[c-nsp] m-vpn
Phil Bedard
philxor at gmail.com
Fri Jun 8 13:42:55 EDT 2012
Both Alcatel and Juniper have interoperable BGP-signaled implementations,
Cisco is kind of the odd vendor out. They both also support both RSVP-TE
and MLDP for building MPLS MDTs as well.
Coming from a large provider with a BGP and LDP free core, and utilizing
TE, we much prefer the BGP signaled method with P2MP RSVP-TE than native
PIM or even using MLDP. Providers have been asking Cisco for this stuff
for a long time now. IOS-XR has MVPN with static routed P2MP RSVP-TE in
4.2.1, I doubt NG-MVPN is far behind although they will be kicking and
screaming the whole way.
The Cisco methodology of using the mdt-safi is completely outdated at this
point and if you are already using BGP to signal this why not use it to
signal customer state instead of having a secondary complicated method to
do so...

**What this exercise asks**
A: Please reproduce everything in the multicast VPN post from "[c-nsp] m-vpn" down to "MDTs as well.".
B: Answer these from the multicast VPN post, one per line:
(i) Which two vendors have interoperable BGP-signaled implementations?
(ii) In which IOS-XR release is MVPN with static routed P2MP RSVP-TE available?
(iii) What does the writer call completely outdated?
C: Write the next few sentences of the multicast VPN post, picking up after its last sentence.

**Recorded data**
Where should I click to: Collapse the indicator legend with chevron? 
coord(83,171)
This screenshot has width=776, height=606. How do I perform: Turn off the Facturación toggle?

**Answers to each task**
A:
[c-nsp] m-vpn
Phil Bedard
philxor at gmail.com
Fri Jun 8 13:42:55 EDT 2012
Both Alcatel and Juniper have interoperable BGP-signaled implementations,
Cisco is kind of the odd vendor out. They both also support both RSVP-TE
and MLDP for building MPLS MDTs as well.

B:
(i) Alcatel and Juniper
(ii) 4.2.1
(iii) The Cisco methodology of using the mdt-safi

C:
Phil
On 6/8/12 11:11 AM, "Christian" <plymouth78 at googlemail.com> wrote:
>Unfortunately the Juniper documentation sucks (don't they have Visio
>or equivalent?).
>
>The RFC6514 combined with RFC6513 is horrible long and quite complex
>because of a dozen of different options how to implement and run and
>ways what to use for LSP-setup/signaling, c-state distribution,
>de/multiplexing vpns and aggregating mdts and stuff.
>
>Somehow I don't like to run BGP to advertise c-state when customer
>plays multicast.
>Cisco seems to concentrate on mLDP only (with BGP for autodiscovery
>with mdt-safi), and dynamic S-PMSI triggered by multicast-rate. PIM
>creates the c-to-LSP state on the ingress PE.
>
>Juniper implements the most complicated way in my opinion. NG means
>running BGP for auto-discovery, BGP for c-state advertisements *and*
>pruning, and then RSVP-TE for LSP setup.
>
>What to do now? Both RFCs are from Juniper and Cisco, but both
>implement totally different concepts, one bloated, the other a bit
>proprietary (or not?).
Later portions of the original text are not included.